Aufgaben -
[1] Beantworte diese Fragen zum Forumsthread:
(a) Welches Programm will ManfredB von der alten HDD wegbekommen?
(b) Wer hat ihm davon abgeraten, Windows10 auf die SSD zu verschieben?
(c) Worauf laufen seine VBox-Distributionen?
[2] Setze die Einträge von der Zeile mit "You are a GUI agent. The screenshot is 1280×1144." bis zur Zeile mit "Home (222, 90)", beide Zeilen eingeschlossen, in eine Markdown-Tabelle mit den Spalten „Nr.“ und „Zeile“. Leere Zeilen lässt du weg.

# [erledigt] Windows10 von HDD auf SSD

## ManfredB

Hallo zusammen,

ich weiß, daß dieses Thema nicht hierher gehört.

Dennoch würde ich gern einmal nachfragen, ob jemdand hier im Forum mit diesem Thema

schon etwas zu tun hatte.

Es geht mir um einen einzigen Punkt: SteuerErklärungs-Programm, das auf Windows installiert ist,

weil das aber auf einer schon älteren HDD in einem USB-Laufwerk steckt, würde ich es gerne auf

eine SSD verschieben.

Hat jemand hier damit Erfahrung?

Wenn ja, wie könnte/müsste ich vorgehen, um Erfolg zu haben?

Danke im voraus für Reaktionen.

Gruß

ManfredLast edited by ManfredB on Mon Jan 25, 2021 9:32 pm; edited 1 time in total

----------

## mike155

Willst Du nur das Programm verschieben oder die ganze Windows-Partition?

----------

## ManfredB

Also meine Vorstellung ging dahin:

Windows10 von der HDD auf die SSD zu verschieben.

Doch mein Sohn hat mir eben schon davon abgeraten, weil nach einer solchen Aktion

gar nicht sicher ist, ob Windows dann noch startet.

Ich habe zwar im Netz ein Programm gefunden, das - angeblich - einen solcne Prozess durchführen kann.

Doch da kommt das nächste Problem:

Dieses Programm muss auf einen USB-Stick. Zwar habe ich am PC mehrere USB-Anschlüsse,

aber HDD - SSD - USB-Stick ist einfach zu viel.

Meine Alternative ist inzwischen:

Windows10 in VirtualBox, dort dann das Steuererklärungs-Programm installieren.

Da meine VBox-Distributionen auf SSD laufen, geht es dort mit Windows deutlich schneller.

Auszüge aus Einträgen -
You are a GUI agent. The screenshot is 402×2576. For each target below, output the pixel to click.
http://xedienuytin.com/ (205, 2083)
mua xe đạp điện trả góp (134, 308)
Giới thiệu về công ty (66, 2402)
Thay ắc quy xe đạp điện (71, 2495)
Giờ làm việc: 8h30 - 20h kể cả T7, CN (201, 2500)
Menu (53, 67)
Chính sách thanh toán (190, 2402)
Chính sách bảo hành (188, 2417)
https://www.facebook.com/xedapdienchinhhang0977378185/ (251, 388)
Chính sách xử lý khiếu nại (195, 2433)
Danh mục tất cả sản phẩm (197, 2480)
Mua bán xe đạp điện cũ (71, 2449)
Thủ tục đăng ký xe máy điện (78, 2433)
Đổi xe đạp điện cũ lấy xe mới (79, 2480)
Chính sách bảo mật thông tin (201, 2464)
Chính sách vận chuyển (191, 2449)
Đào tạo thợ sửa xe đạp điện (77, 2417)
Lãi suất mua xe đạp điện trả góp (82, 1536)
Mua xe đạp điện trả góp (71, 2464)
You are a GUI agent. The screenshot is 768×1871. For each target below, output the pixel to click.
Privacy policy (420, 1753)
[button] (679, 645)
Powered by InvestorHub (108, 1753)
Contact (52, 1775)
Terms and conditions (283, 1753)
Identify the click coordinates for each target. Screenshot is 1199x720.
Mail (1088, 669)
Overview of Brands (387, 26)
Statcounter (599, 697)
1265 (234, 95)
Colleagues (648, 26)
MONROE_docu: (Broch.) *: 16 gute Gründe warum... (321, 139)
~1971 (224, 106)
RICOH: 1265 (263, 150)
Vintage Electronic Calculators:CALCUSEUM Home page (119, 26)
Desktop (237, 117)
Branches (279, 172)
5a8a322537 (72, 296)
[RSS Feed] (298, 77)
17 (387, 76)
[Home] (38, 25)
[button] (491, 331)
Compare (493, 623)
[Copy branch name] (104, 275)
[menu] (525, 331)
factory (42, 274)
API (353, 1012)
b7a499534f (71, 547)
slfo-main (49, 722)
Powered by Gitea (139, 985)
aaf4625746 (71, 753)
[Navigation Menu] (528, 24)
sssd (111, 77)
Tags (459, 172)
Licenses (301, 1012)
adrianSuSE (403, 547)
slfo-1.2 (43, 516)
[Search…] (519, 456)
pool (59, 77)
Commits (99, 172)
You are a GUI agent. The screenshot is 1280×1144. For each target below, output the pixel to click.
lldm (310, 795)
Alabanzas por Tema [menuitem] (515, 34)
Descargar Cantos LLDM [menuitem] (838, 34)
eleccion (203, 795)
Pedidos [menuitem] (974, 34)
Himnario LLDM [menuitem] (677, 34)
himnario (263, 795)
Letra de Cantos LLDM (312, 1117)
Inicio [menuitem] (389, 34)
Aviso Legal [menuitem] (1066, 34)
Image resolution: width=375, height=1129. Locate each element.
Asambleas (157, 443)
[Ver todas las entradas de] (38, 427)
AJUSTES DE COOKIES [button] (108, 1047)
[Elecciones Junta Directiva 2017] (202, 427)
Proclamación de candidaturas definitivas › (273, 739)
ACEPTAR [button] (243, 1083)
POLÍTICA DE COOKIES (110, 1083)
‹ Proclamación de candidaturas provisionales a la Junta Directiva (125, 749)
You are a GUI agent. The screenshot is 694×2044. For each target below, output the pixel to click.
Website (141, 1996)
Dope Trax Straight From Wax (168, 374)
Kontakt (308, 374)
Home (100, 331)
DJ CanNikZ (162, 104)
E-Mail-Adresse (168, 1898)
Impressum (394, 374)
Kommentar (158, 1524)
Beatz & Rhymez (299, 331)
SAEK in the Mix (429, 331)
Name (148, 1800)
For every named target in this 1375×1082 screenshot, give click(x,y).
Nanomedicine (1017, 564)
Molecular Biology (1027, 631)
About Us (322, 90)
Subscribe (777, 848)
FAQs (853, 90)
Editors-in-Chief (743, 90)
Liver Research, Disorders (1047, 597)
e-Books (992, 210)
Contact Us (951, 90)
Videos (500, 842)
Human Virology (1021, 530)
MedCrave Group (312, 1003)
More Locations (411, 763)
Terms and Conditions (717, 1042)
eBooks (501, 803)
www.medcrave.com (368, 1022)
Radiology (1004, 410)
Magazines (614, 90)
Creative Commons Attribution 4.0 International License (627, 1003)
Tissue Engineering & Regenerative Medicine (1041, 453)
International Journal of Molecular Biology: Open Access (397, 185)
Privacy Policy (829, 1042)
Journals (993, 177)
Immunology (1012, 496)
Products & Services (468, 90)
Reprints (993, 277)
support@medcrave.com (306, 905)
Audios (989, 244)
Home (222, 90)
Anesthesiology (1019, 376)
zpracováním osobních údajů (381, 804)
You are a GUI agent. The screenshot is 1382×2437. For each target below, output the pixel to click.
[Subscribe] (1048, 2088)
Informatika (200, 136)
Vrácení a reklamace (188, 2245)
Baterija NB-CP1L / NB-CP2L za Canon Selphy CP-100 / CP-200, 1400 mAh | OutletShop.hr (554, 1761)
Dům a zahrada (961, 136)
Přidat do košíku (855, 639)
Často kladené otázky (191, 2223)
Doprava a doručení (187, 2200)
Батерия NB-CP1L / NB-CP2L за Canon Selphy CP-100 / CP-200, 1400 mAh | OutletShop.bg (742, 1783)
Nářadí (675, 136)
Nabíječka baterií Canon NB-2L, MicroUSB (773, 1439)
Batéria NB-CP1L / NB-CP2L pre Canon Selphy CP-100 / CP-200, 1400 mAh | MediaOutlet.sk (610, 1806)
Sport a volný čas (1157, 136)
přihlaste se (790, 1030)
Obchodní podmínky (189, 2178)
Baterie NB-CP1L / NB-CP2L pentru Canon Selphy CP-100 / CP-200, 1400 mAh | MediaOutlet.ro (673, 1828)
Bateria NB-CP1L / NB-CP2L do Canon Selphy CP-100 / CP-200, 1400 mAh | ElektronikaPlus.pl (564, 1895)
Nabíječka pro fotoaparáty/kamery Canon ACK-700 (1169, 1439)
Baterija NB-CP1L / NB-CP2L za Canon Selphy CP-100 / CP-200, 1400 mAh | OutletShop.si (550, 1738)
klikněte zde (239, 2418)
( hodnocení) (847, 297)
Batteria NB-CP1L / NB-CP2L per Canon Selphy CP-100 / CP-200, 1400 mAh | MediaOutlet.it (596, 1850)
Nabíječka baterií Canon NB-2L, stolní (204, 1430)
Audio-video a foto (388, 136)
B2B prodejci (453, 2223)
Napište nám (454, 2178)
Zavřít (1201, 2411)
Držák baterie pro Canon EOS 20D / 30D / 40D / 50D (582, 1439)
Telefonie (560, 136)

Antworten nacheinander -
[1]
(a) Ein Steuererklärungs-Programm.
(b) Sein Sohn.
(c) Auf SSD.

[2]
| Nr. | Zeile |
|---|---|
| 1 | You are a GUI agent. The screenshot is 1280×1144. For each target below, output the pixel to click. |
| 2 | lldm (310, 795) |
| 3 | Alabanzas por Tema [menuitem] (515, 34) |
| 4 | Descargar Cantos LLDM [menuitem] (838, 34) |
| 5 | eleccion (203, 795) |
| 6 | Pedidos [menuitem] (974, 34) |
| 7 | Himnario LLDM [menuitem] (677, 34) |
| 8 | himnario (263, 795) |
| 9 | Letra de Cantos LLDM (312, 1117) |
| 10 | Inicio [menuitem] (389, 34) |
| 11 | Aviso Legal [menuitem] (1066, 34) |
| 12 | Image resolution: width=375, height=1129. Locate each element. |
| 13 | Asambleas (157, 443) |
| 14 | [Ver todas las entradas de] (38, 427) |
| 15 | AJUSTES DE COOKIES [button] (108, 1047) |
| 16 | [Elecciones Junta Directiva 2017] (202, 427) |
| 17 | Proclamación de candidaturas definitivas › (273, 739) |
| 18 | ACEPTAR [button] (243, 1083) |
| 19 | POLÍTICA DE COOKIES (110, 1083) |
| 20 | ‹ Proclamación de candidaturas provisionales a la Junta Directiva (125, 749) |
| 21 | You are a GUI agent. The screenshot is 694×2044. For each target below, output the pixel to click. |
| 22 | Website (141, 1996) |
| 23 | Dope Trax Straight From Wax (168, 374) |
| 24 | Kontakt (308, 374) |
| 25 | Home (100, 331) |
| 26 | DJ CanNikZ (162, 104) |
| 27 | E-Mail-Adresse (168, 1898) |
| 28 | Impressum (394, 374) |
| 29 | Kommentar (158, 1524) |
| 30 | Beatz & Rhymez (299, 331) |
| 31 | SAEK in the Mix (429, 331) |
| 32 | Name (148, 1800) |
| 33 | For every named target in this 1375×1082 screenshot, give click(x,y). |
| 34 | Nanomedicine (1017, 564) |
| 35 | Molecular Biology (1027, 631) |
| 36 | About Us (322, 90) |
| 37 | Subscribe (777, 848) |
| 38 | FAQs (853, 90) |
| 39 | Editors-in-Chief (743, 90) |
| 40 | Liver Research, Disorders (1047, 597) |
| 41 | e-Books (992, 210) |
| 42 | Contact Us (951, 90) |
| 43 | Videos (500, 842) |
| 44 | Human Virology (1021, 530) |
| 45 | MedCrave Group (312, 1003) |
| 46 | More Locations (411, 763) |
| 47 | Terms and Conditions (717, 1042) |
| 48 | eBooks (501, 803) |
| 49 | www.medcrave.com (368, 1022) |
| 50 | Radiology (1004, 410) |
| 51 | Magazines (614, 90) |
| 52 | Creative Commons Attribution 4.0 International License (627, 1003) |
| 53 | Tissue Engineering & Regenerative Medicine (1041, 453) |
| 54 | International Journal of Molecular Biology: Open Access (397, 185) |
| 55 | Privacy Policy (829, 1042) |
| 56 | Journals (993, 177) |
| 57 | Immunology (1012, 496) |
| 58 | Products & Services (468, 90) |
| 59 | Reprints (993, 277) |
| 60 | support@medcrave.com (306, 905) |
| 61 | Audios (989, 244) |
| 62 | Home (222, 90) |